(begin)

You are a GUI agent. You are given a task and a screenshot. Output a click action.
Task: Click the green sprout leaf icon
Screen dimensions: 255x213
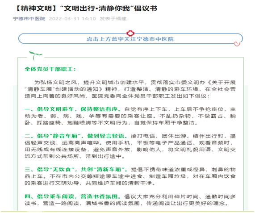click(x=35, y=56)
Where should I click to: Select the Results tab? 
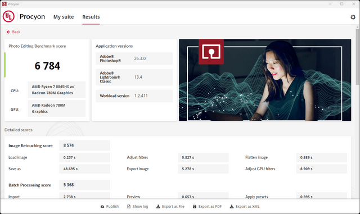click(x=91, y=17)
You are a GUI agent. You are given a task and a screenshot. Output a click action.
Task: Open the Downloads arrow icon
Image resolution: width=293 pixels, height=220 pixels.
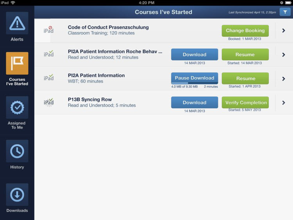(17, 195)
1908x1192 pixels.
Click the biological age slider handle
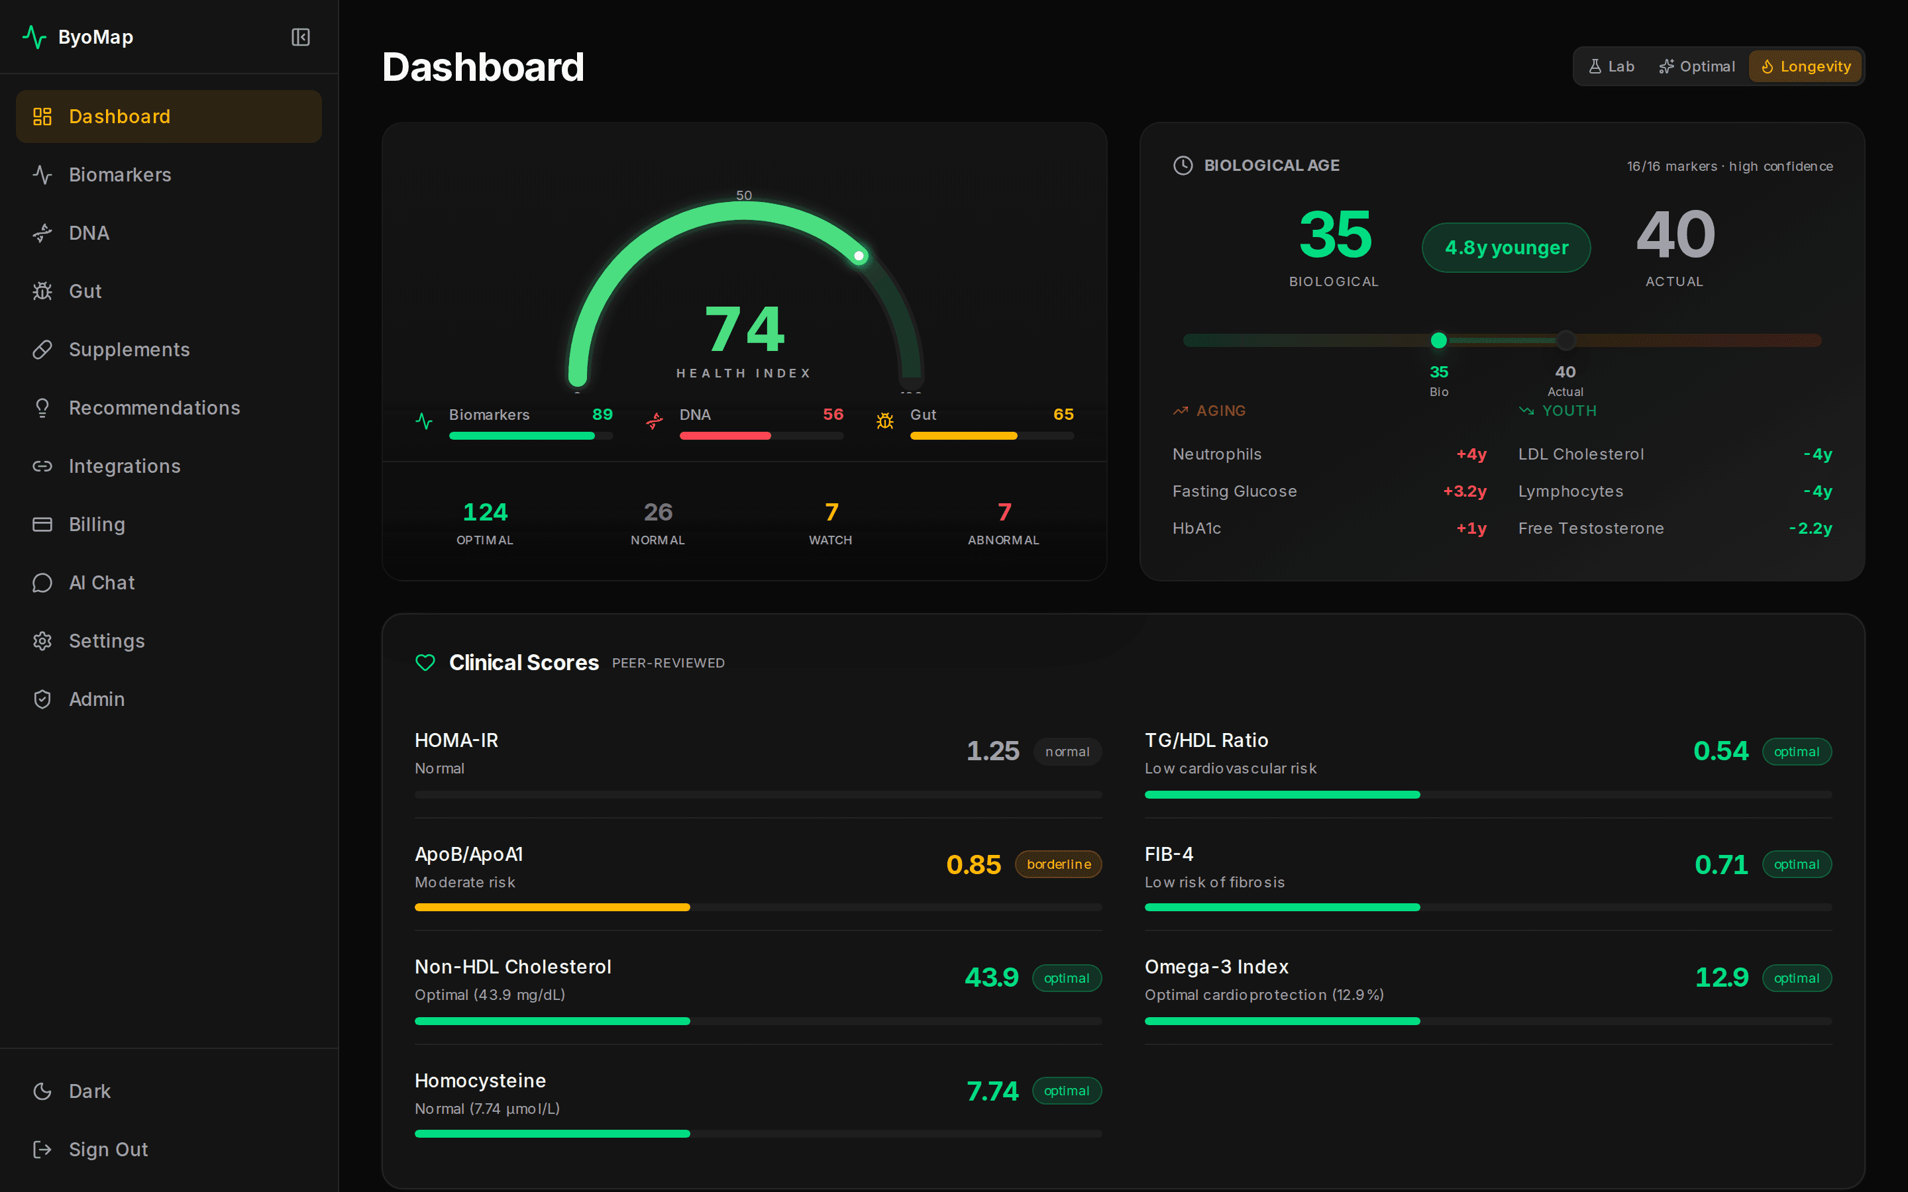(x=1439, y=340)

(end)

> **WORK REQUIRED**: Could you copy every row above word for word, leaving out the pictures?

> **ANSWER IN FULL**:
You are a GUI agent. You are given a task and a screenshot. Output a click action.
Task: Click the green sprout leaf icon
Screen dimensions: 255x213
click(x=35, y=56)
Where should I click to: Select the Results tab? 
click(x=91, y=17)
You are a GUI agent. You are given a task and a screenshot. Output a click action.
Task: Open the Downloads arrow icon
Image resolution: width=293 pixels, height=220 pixels.
(17, 195)
1908x1192 pixels.
Click the biological age slider handle
(x=1439, y=340)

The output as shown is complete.